The Munich-based drone and AI warfare startup is raising $1.2 billion at a valuation of $18 billion, a figure that makes it more valuable than Lufthansa, ThyssenKrupp, or Commerzbank. The round is led by General Catalyst and Accel, with existing backers including Spotify founder Daniel Ek doubling down. For context, Helsing was valued at $5.4 billion just eighteen months ago. The company has tripled in worth without yet delivering a single product at scale.
The thesis behind the checkbooks
Investors aren't betting on Helsing's current revenue, which remains modest. They're betting on a structural shift in European defense procurement. NATO members have collectively pledged to spend over $400 billion annually on defense by 2028, up from roughly $300 billion in 2022. Germany alone has earmarked €100 billion in special military funding. The traditional defense contractors—Rheinmetall, BAE Systems, Leonardo—are capacity-constrained and slow. Startups like Helsing, which specializes in AI-enabled autonomous drones and battlefield decision systems, promise faster iteration and, crucially, software margins rather than hardware margins.

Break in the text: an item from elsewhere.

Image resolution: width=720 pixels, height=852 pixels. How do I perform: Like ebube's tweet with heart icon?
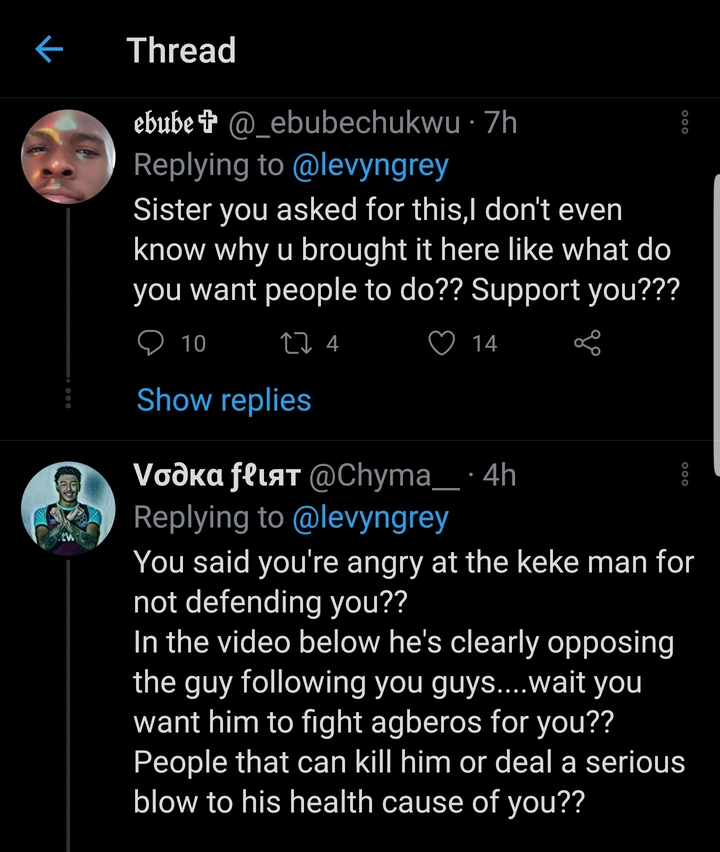(x=441, y=344)

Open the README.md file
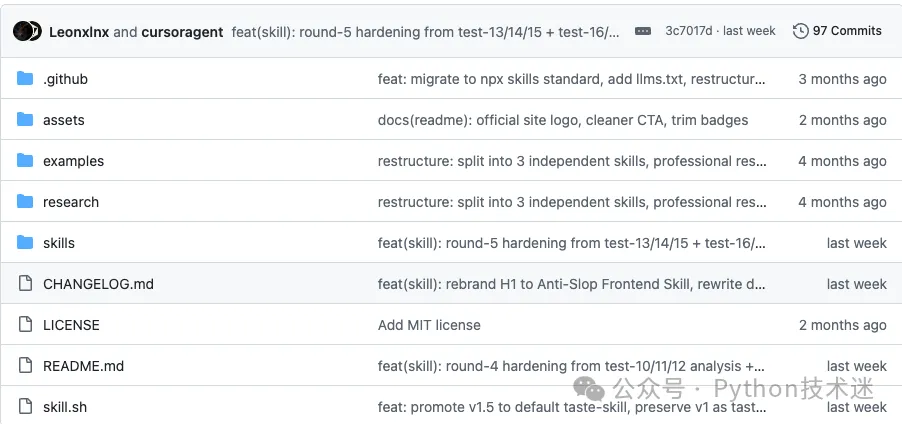tap(83, 366)
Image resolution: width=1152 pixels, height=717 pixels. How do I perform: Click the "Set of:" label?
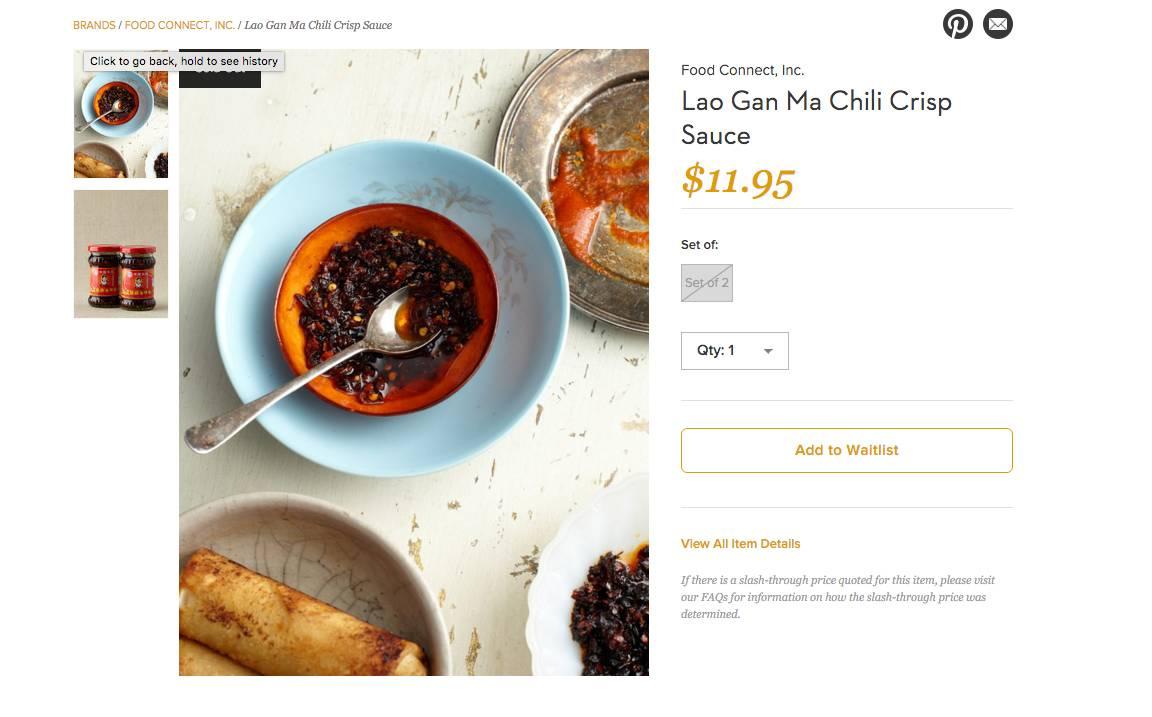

The Ukraine war proved the concept. Small, cheap drones with sophisticated targeting software have neutralized equipment worth a hundred times their cost. Helsing's pitch is that it can build the operating system for this new kind of warfare—a platform play, in Silicon Valley parlance, rather than a product play.
The Ek factor
Daniel Ek's involvement is worth examining. The Spotify co-founder first invested in Helsing in 2022, when doing so was still considered eccentric for a tech billionaire known for disrupting the music industry. Ek has since become one of Europe's most vocal advocates for defense-tech investment, arguing that the continent's security depends on technological sovereignty. His continued participation signals to other investors that defense is no longer a reputational liability—it's a patriotic duty dressed in venture returns.
Helsing has also been shrewd about optics. Unlike American defense startups such as Anduril, which lean into a combative, Palantir-adjacent aesthetic, Helsing emphasizes European values and democratic accountability. Its leadership speaks fluent Brussels, which matters when your primary customers are government procurement offices.
The risks no one mentions
Valuations this high require everything to go right. Helsing must navigate export controls, secure long-term government contracts, and actually deliver technology that works in contested environments—not just in demos. Defense procurement is notoriously slow, political, and subject to sudden budget reversals. The company is also competing against both entrenched incumbents and a growing swarm of smaller rivals. An $18 billion valuation implies Helsing will become one of Europe's largest defense contractors within a decade. That's possible, but it's far from certain.
Our take
Helsing's valuation is less about Helsing than about what it represents: the full capitulation of European capital to the reality that the post-1989 peace dividend is exhausted. The investors writing these checks aren't war enthusiasts; they're pragmatists who've concluded that defense spending is now as inevitable as infrastructure spending, and that software-defined warfare will reward the same winner-take-most dynamics that created the consumer tech giants. Whether Helsing specifically justifies its valuation matters less than the fact that someone was always going to get this money. The defense-tech boom is no longer a trend. It's the new consensus.